# yankton,sd



## mnjeff (Jun 19, 2004)

has anyone seen the site for the new NFAA head quarters?

what is the land like that is going to have the 5 field ranges and 3-d on it.?

is this the same spot they are going to host this years outdoor nationals at?

Thanks Jeff


----------



## I BOW 2 (May 22, 2002)

Same spot and very flat and open. If you go to google earth and look at the land behind the Best Western motel. That is the area. Ken


----------



## Avalon (Jul 23, 2007)

One thing nice about the new Eas...er nfaa headquarters is that it's in such a central location. yep it shur enuff is.


----------



## Dave T (Mar 24, 2004)

AVALON said:


> ...it's in such a central location.


Yea, a long ways from most everyone! (smiley face goes here)

Dave

PS: My apologies in advance to any offended Mid-Westerners.


----------



## field14 (May 21, 2002)

Hey, sports fans....at least if no clubs bid on hosting the National Outdoor tournament any given year, OR....if a club tries to hols us "hostage" with an extravagant bid, we have a place to hold our National Outdoor tournament.

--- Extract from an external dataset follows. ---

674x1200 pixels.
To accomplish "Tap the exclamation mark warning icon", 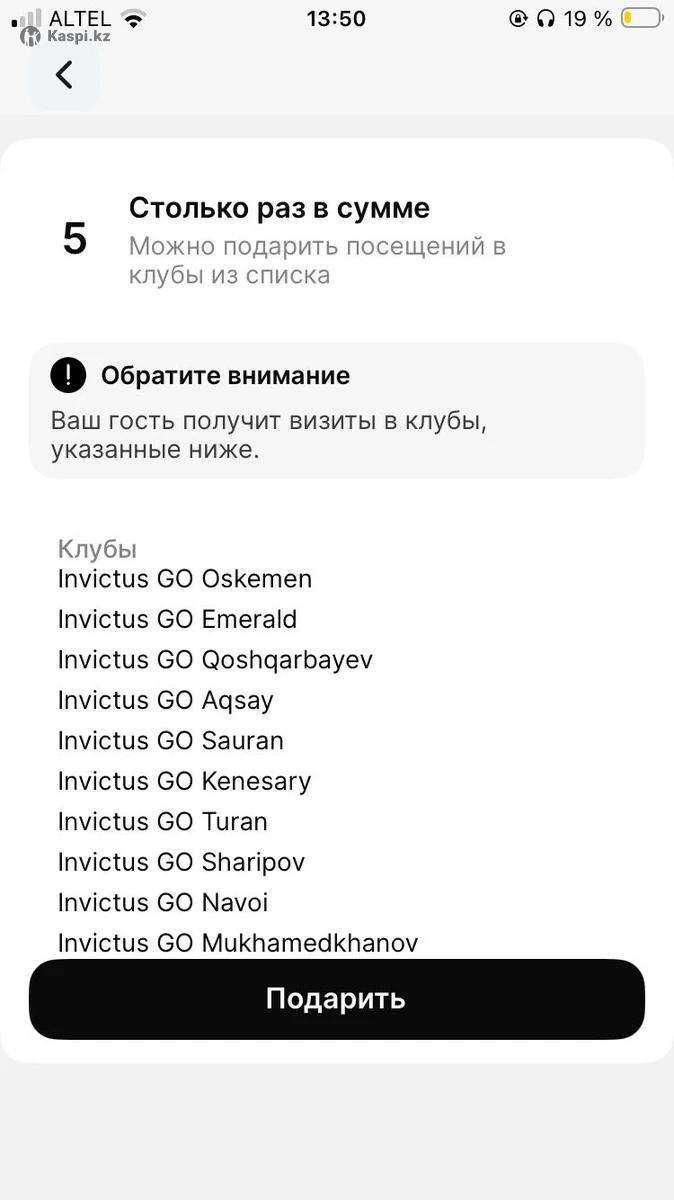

Some people would complain if they were being hung with a new rope! People peed and moaned when it was steep and hilly....now others are moaning because it might be a bit flatter and open....good grief...there is a NATIONAL TOURNAMENT this year....and everyone will shoot the ranges that are there...get over it. It could be in a locale with mosquitoes as big as horseflies, or full of horseflies, or full of yellow jacket bees, heat, humidity, and torrential downpours....or any of a number of things.... or it could be on top of a mesa in Colorado with NO TREES and leaky bales....

There is no intention of making Yankton a permanent site for the National Outdoor...but if no bids, or no REASONABLE bids are obtained, then we at least have a place to fall back upon FOR SURE to have an outdoor national event!

People complained for years that the HQ was on the west coast and "away from the activity"...now we get it at least somewhere near the middle...and others are still crying the blues....

Seems that no matter what, like always, people are going to howl and complain.....

I'm happy to see archery spring forward and finally have a DECENT museum, headqarters and a place we can rely on to continue our national outdoor event should no other clubs bid it.

Don't look a 'gift horse' in the mouth...

field14


----------



## Dave T (Mar 24, 2004)

field, my post was intended as a little Sunday morning humor. Sorry you didn't take it that way.

I would love to shoot in Yankton, hilly or flat. Because of physical disability I can't stand to travel that far (without a week to recover). Heck, I couldn't take the trip to Darrington and it was closer than Yankton.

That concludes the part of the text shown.